また、動作保証値比較部424は、デバイス301〜303のそれぞれの入力電圧の入力を入力電圧監視部411〜413から受ける。そして、動作保証値比較部424は、記憶部423が記憶する各デバイス301〜303の動作保証上限値を用いて、選択したデバイスの入力電圧が選択したデバイスの動作保証上限値内に収まっているか否かを判定する(ステップS17)。
選択したデバイスの入力電圧が動作保証上限値外である場合(ステップS17:否定)、動作保証値比較部424は、入力電圧調整部431〜433の中の選択したデバイスに繋がるものを制御する。これにより、動作保証値比較部424は、電源であるDC/DCコンバータ218と選択したデバイスとの間の負荷を調整して選択したデバイスの入力電圧を1ステップ分降下させる(ステップS18)。その後、各デバイス301〜303の入力電圧の制御は、ステップS17へ戻る。
これに対して、選択したデバイスの入力電圧が動作保証上限値内の場合(ステップS17:肯定)、動作保証値比較部424は、最大降下デバイス以外の全てのデバイスの入力電圧の調整が完了したか否かを判定する(ステップS19)。
最大降下デバイス以外のデバイスの中に入力電圧の調整が終了していないデバイスが存在した場合(ステップS19:否定)、動作保証値比較部424は、ステップS16へ戻り、新たにデバイスの選択を行う。
これに対して、最大降下デバイス以外のデバイスの入力電圧の調整が終了した場合(ステップS19:肯定)、電源制御装置240は、ステップS14へ戻る。
一方、最大降下デバイスの入力電圧が動作保証適正値の場合(ステップS14:肯定)、電圧降下差分比較部421は、最大降下デバイスの入力電圧の調整完了を動作保証値比較部424に通知する。動作保証値比較部424は、最大降下デバイスの入力電圧の調整完了の通知を電圧降下差分比較部421から受けて、デバイス301〜303の中から最大降下デバイス以外のデバイスを一つ選択する(ステップS20)。
また、動作保証値比較部424は、デバイス301〜303のそれぞれの入力電圧の入力を入力電圧監視部411〜413から受ける。そして、動作保証値比較部424は、記憶部423が記憶する各デバイス301〜303の動作保証適正値を用いて、選択したデバイスの入力電圧が選択したデバイスの入力電圧が動作保証適正値か否かを判定する(ステップS21)。
選択したデバイスの入力電圧が動作保証適正値でない場合(ステップS21:否定)、動作保証値比較部424は、入力電圧調整部431〜433の中の選択したデバイスに繋がるものを制御する。これにより、動作保証値比較部424は、電源であるDC/DCコンバータ218と選択したデバイスとの間の負荷を調整して選択したデバイスの入力電圧を1ステップ分降下させる(ステップS22)。その後、各デバイス301〜303の入力電圧の制御は、ステップS21へ戻る。
これに対して、選択したデバイスの入力電圧が動作保証適正値の場合(ステップS21:肯定)、動作保証値比較部424は、最大降下デバイス以外の全てのデバイスの入力電圧の調整が完了したか否かを判定する(ステップS23)。
最大降下デバイス以外のデバイスの中に入力電圧の調整が終了していないデバイスが存在した場合(ステップS23:否定)、動作保証値比較部424は、ステップS20へ戻り、新たにデバイスの選択を行う。
これに対して、最大降下デバイス以外のデバイスの入力電圧の調整が終了した場合(ステップS23:肯定)、電源制御装置240は、各デバイス301〜303への入力電圧の制御を終了する。
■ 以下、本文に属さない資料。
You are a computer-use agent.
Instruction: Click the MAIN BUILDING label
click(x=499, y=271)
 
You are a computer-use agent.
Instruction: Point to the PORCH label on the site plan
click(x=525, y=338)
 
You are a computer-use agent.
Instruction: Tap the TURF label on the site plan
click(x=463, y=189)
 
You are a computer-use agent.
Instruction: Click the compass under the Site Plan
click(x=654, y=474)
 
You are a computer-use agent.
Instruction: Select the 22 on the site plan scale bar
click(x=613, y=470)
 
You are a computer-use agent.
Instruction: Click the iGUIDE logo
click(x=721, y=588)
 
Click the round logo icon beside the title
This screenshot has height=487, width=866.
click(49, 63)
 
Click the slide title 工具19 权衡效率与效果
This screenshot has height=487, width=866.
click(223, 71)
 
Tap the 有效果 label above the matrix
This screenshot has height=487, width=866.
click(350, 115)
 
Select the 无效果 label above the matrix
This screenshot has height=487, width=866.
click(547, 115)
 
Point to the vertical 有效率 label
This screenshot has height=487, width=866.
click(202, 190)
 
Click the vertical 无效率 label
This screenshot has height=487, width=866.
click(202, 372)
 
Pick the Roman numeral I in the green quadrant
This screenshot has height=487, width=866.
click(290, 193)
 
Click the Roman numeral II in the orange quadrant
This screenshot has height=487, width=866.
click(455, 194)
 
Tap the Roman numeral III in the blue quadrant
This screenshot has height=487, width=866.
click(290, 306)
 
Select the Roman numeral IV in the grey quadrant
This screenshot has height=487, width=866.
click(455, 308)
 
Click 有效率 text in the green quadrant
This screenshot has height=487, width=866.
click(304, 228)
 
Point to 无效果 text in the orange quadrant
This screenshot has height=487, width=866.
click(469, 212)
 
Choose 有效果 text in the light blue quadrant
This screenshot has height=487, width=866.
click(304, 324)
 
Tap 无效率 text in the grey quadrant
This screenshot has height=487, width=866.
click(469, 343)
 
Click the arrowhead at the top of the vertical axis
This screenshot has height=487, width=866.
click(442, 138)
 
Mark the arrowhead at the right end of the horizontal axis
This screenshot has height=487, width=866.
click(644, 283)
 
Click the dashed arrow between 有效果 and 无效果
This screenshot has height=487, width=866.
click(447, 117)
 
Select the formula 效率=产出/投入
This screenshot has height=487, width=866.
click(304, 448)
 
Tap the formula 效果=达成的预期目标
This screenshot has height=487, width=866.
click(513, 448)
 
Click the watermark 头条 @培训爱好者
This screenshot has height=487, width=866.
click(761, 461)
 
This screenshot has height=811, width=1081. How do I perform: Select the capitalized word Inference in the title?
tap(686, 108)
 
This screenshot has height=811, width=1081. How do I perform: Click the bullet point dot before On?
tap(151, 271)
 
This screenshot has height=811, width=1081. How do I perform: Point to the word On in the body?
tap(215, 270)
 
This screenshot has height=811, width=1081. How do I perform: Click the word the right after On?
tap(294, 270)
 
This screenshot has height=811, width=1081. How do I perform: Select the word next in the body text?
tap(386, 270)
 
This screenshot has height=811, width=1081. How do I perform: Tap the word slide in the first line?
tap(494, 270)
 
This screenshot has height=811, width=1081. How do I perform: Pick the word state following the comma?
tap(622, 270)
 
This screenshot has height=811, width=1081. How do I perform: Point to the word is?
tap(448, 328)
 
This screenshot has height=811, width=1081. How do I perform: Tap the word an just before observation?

このように、実施例1では、動作保証値比較部424は、電源出力電圧の上昇に応じて、最大降下デバイスであるデバイス303以外のデバイス301及び302の入力電圧を動作保証適正値に調整したが、調整手順は他の手順を用いることもできる。
さらに、電圧上昇によるデバイスへの影響が小さい場合、電源制御装置240は、次のような手順で入力電圧の調整を行ってもよい。例えば、電圧降下差分比較部421が、電源出力電圧の調整により最大降下デバイスであるデバイス303の入力電圧を動作適正値に調整する。その後、動作保証値比較部424が、デバイス303以外のデバイス301及び302の入力電圧を動作保証適正値に調整する。すなわち、最終的に各デバイスの入力電圧が動作保証適正値になれば、入力電圧の制御の手順は、電源制御装置が搭載された情報処理装置の運用に合わせて適切な手順を選ぶことができる。
以上に説明したように、本実施例に係る電源制御装置は、入力電圧の制御の手順が実施例1と異なる場合であっても、1つの電源から複数のデバイスに電力供給が行われる構成において、各デバイスへの供給電圧を適切な値に調整することができる。